Oleh: Nafiah Al Marab
Sebuah karya sastra idealnya merupakan karya yang mampu membuka panca indera manusia untuk bisa difungsikan lebih maksimal. Karya sastra tak hanya singgah di hati. Kekuatannya mampu menggerakkan tangan yang diam, membuat mulut bungkam menjadi bicara, membuat mata terpejam menjadi beliak. Dalam konteks pemahaman ini, defenisi sastra akan dikaitkan dengan objek yang menjadi lingkungannya. Sebut saja alam, sebagai salah satu objek yang saat ini sedang santer digunakan orang sebagai perbincangan yang bergejolak di dalam karya sastra. Orang dulu menamakannya sastra tema lingkungan, dan saat ini definisi ini akan lebih kita kenal dengan istilah sastra hijau atau green sastra.

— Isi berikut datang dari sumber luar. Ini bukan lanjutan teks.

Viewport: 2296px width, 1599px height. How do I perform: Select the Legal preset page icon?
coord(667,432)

Sejak tahun 70-an, di negara-negara yang masyarakatnya peduli lingkungan. Misalnya di Brazil, Australia dan Amerika. Walau sebetulnya, Sastra Hijau telah ditulis sejak puluhan tahun yang lalu di berbagai benua. Sastra hijau disebut sebagai ekokritisisme. Yaitu, konsep kearifan ekologi yang dipadukan dengan karya sastra, demikian pendapat Cheryll Glotfelty dan Harold Fromm. Sastrawan Indonesia, Ahmad Tohari, menyebut Sastra Hijau sebagai Sastra Imani, yaitu sastra yang dapat meningkatkan kesadaran hidup bergantung pada alam (bumi dan seluruh isinya). Kesimpulannya, Genre Sastra Hijau ditulis untuk melestarikan bumi serta isinya dan menyelamatkan bumi dari kehancuran. Khususnya hutan tropis dan lingkungan hidup manusia.

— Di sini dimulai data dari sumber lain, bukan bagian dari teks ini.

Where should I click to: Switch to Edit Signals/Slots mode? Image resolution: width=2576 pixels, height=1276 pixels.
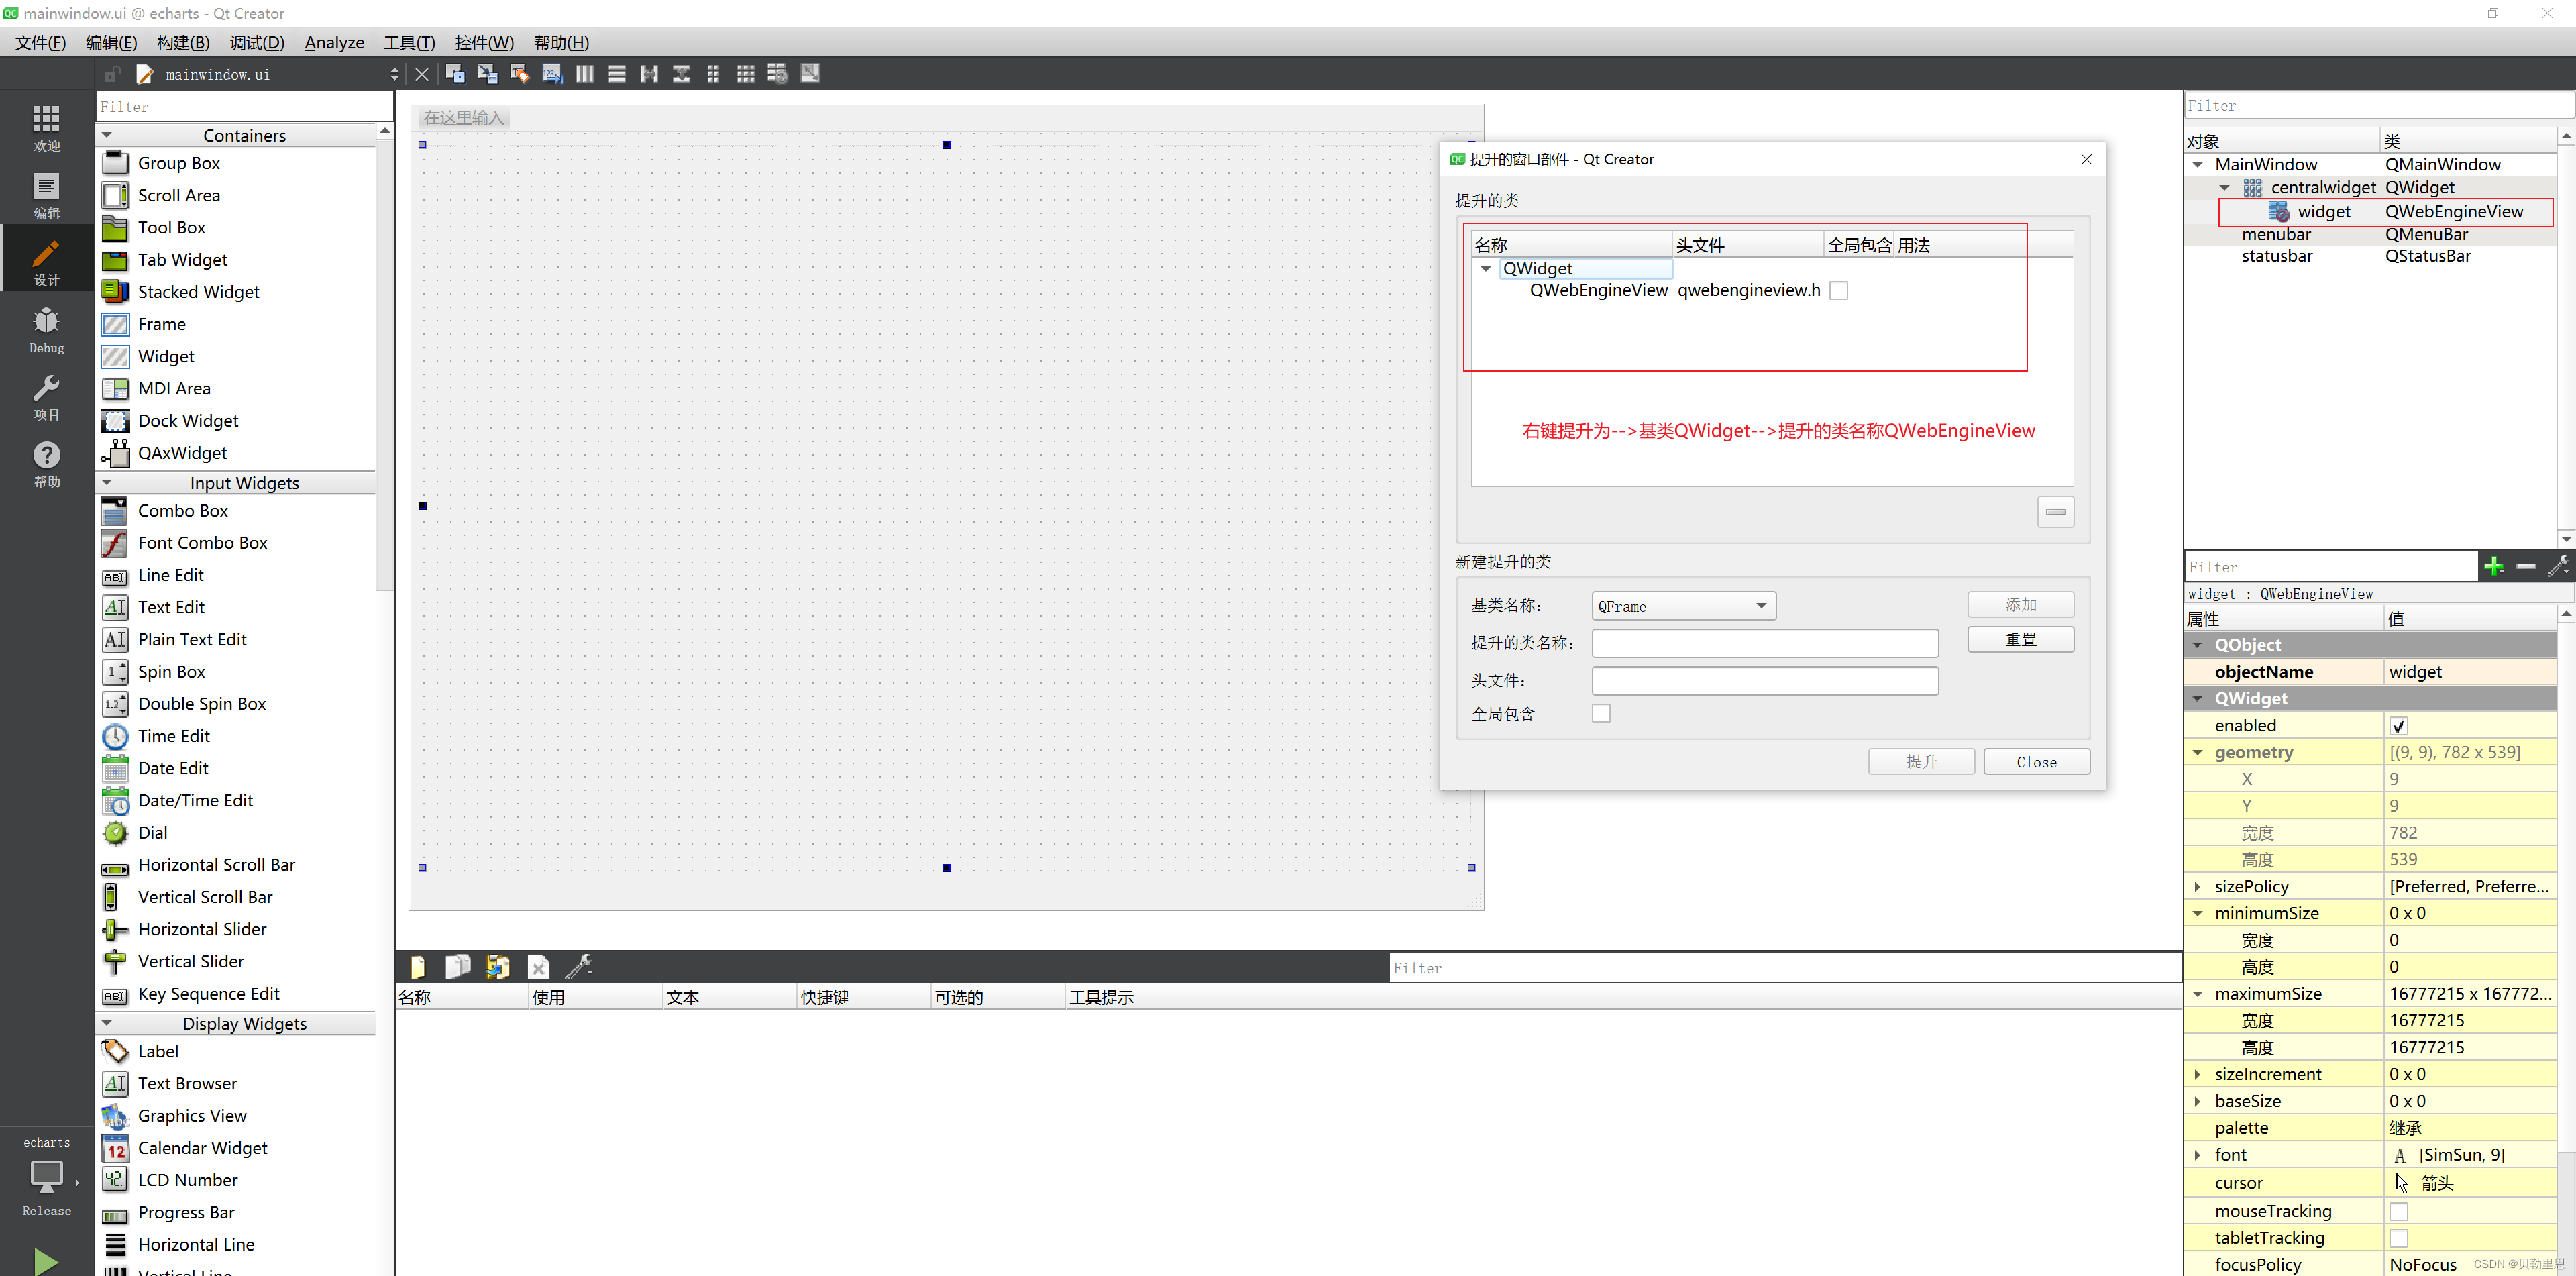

Naning Pranoto dalam tulisannya menyebutkan bahwa sastra Australia, khususnya puisi, telah menyajikan Sastra Hijau sejak awal Abad 19 yang mereka sebut sebagai Era Sastra Kolonial. Puisi mereka dikenal dengan sebutan bush poetry dan penyairnya disebut bush poet. Kata bush jika diterjemahkan secara harafiah adalah "semak-semak". Dalam kenyataannya bush adalah hutan ringan khas Australia yang ditumbuhi aneka cemara, aneka gum, tanaman obat dan bunga serta aneka ilalang dialiri sungai-bunga berair bening. Bush selain dihuni oleh bushman, juga sebagai arena jelajah alam dan berkemah musim panas bagi warga Australia yang umumnya pemuja alam. Bush poetry dipelopori oleh Henry Lawson (1986 –1922), Banjo Paterson (1864-1941) dan Dorothea Mackellar (1885-1968).

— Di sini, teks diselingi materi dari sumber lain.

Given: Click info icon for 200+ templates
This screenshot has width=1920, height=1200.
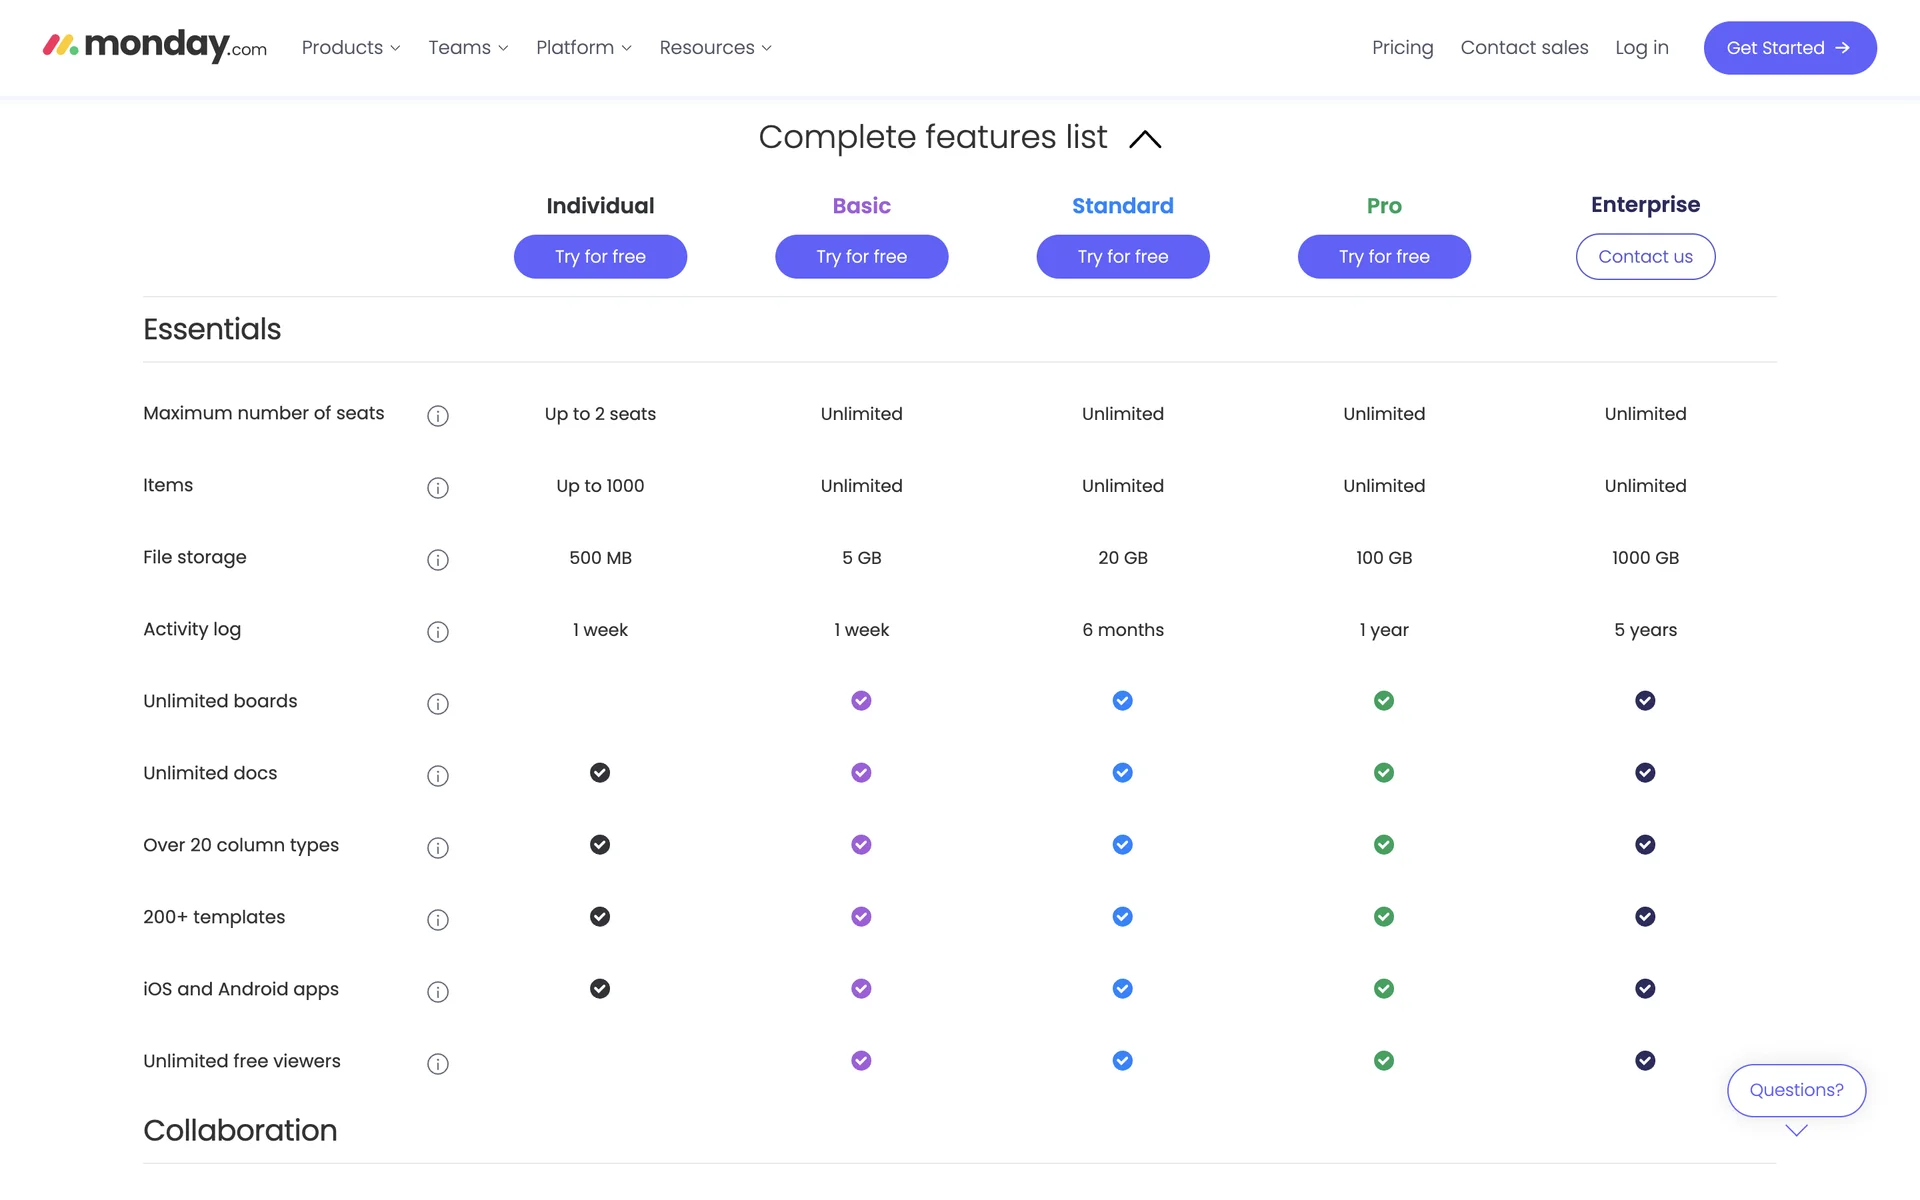Looking at the screenshot, I should 437,920.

Puisi-puisi karya ketiga penyair ini dijadikan bacaan wajib bagi pelajar tingkat dasar hingga pendidikan atas di Negeri Kanguru. Juga digubah menjadi lagu. Bahkan puisi karya Banjo Paterson yang berjudul “Walzting Matilda” menjadi lagu rakyat yang sangat populer. Bahkan dianggap sebagai "lagu kebangsaan tak resmi" dan dijadikan ilustrasi musik beberapa film Australia, hingga membuat lagu ini mendunia.